**DATA**
• • • •

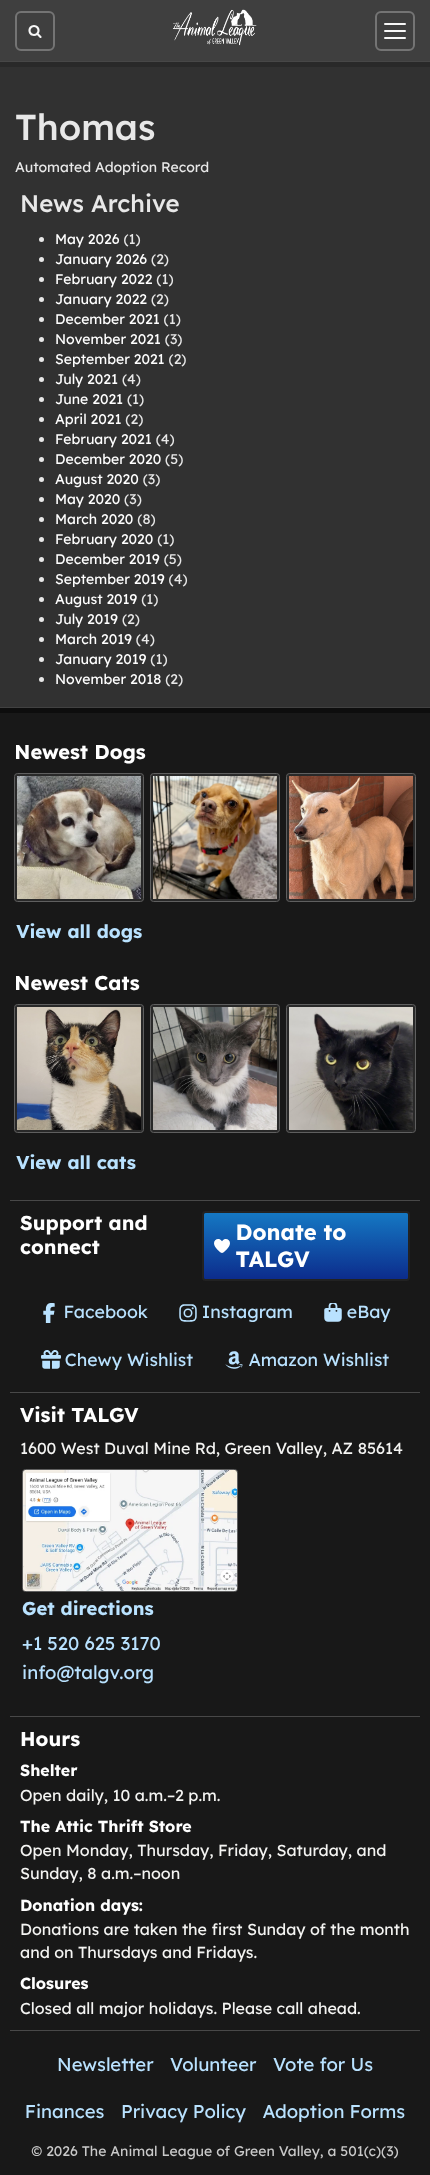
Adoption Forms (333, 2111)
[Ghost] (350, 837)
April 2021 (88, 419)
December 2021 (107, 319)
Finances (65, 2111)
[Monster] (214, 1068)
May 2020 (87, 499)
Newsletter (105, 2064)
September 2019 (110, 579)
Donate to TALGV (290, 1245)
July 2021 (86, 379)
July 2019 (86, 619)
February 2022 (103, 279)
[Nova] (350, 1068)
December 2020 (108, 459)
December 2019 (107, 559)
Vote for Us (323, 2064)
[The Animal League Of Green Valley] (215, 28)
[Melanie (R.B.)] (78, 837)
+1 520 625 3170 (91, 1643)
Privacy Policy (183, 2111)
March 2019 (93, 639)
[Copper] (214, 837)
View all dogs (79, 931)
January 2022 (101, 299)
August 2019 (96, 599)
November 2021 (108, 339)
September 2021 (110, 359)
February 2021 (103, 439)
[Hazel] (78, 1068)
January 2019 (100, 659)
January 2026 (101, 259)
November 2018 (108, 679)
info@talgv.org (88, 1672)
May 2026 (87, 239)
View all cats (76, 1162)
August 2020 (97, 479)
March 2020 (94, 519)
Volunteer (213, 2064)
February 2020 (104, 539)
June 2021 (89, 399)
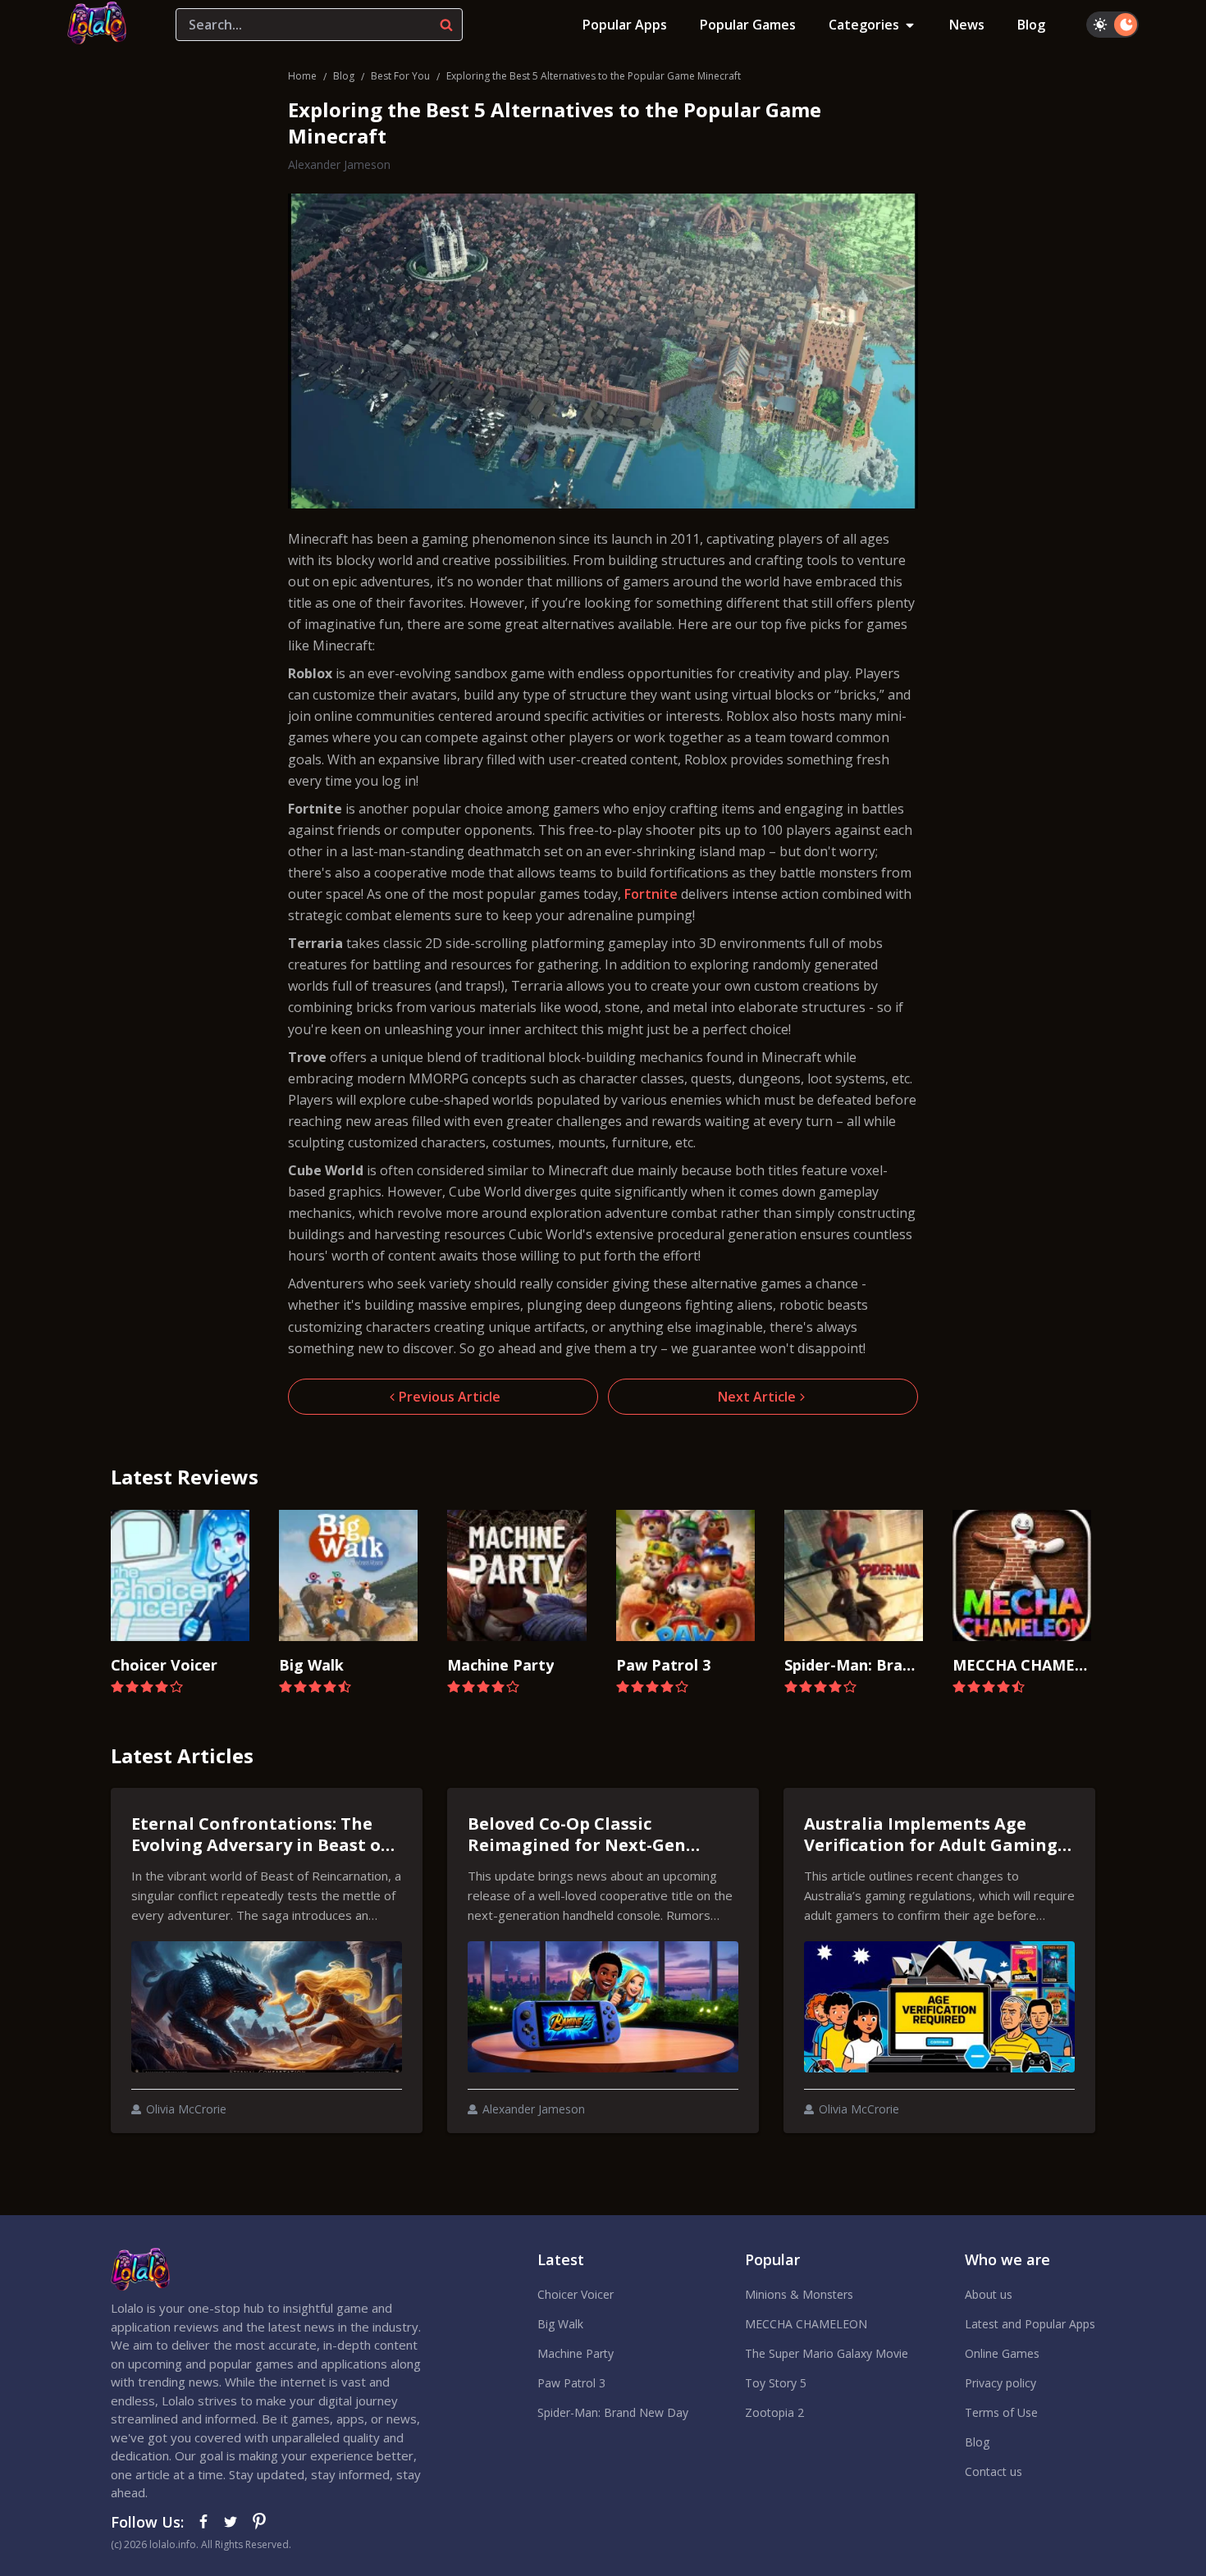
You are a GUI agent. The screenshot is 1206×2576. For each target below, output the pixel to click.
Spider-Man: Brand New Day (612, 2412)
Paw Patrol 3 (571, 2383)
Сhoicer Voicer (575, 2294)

• • • •

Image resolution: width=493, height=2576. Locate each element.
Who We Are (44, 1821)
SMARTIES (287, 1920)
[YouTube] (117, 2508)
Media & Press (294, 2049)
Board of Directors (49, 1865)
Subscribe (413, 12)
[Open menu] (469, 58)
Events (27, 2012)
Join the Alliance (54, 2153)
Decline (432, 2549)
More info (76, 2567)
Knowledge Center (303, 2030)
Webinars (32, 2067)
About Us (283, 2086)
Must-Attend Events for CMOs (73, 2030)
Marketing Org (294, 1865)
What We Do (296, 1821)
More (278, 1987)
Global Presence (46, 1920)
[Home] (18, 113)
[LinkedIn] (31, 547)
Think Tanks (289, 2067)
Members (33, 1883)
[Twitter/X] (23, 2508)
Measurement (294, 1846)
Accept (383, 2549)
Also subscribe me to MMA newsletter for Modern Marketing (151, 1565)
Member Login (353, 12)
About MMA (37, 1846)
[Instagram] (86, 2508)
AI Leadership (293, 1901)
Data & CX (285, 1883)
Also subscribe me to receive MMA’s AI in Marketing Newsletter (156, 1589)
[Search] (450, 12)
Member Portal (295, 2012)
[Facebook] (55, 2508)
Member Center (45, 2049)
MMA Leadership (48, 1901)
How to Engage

• • • •

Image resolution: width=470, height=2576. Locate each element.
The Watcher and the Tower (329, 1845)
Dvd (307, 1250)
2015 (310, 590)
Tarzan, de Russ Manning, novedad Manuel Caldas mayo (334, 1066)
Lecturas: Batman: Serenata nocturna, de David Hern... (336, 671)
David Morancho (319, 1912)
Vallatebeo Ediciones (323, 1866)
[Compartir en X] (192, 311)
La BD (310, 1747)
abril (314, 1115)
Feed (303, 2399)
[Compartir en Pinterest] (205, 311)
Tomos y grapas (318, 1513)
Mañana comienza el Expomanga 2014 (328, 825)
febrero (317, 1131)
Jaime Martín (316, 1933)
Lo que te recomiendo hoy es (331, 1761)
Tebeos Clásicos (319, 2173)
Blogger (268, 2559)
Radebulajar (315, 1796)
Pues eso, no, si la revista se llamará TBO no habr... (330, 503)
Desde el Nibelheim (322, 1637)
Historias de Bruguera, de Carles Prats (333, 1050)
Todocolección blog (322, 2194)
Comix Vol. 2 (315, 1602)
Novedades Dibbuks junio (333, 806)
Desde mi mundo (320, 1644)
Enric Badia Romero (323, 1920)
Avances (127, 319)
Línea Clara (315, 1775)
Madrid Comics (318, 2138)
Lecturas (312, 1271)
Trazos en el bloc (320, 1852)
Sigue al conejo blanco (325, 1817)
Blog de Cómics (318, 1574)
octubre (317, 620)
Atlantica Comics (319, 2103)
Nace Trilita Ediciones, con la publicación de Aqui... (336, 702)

• • • •

**TASK INSTRUCTIONS**
Restate word for word the lines in the material above from the one with "Sigue al conejo blanco (325, 1817)" to the one with "Nace Trilita Ediciones, con"; both of those lines count, and nothing else does.

**EXERCISE RESULT**
Sigue al conejo blanco (325, 1817)
Blog de Cómics (318, 1574)
octubre (317, 620)
Atlantica Comics (319, 2103)
Nace Trilita Ediciones, con la publicación de Aqui... (336, 702)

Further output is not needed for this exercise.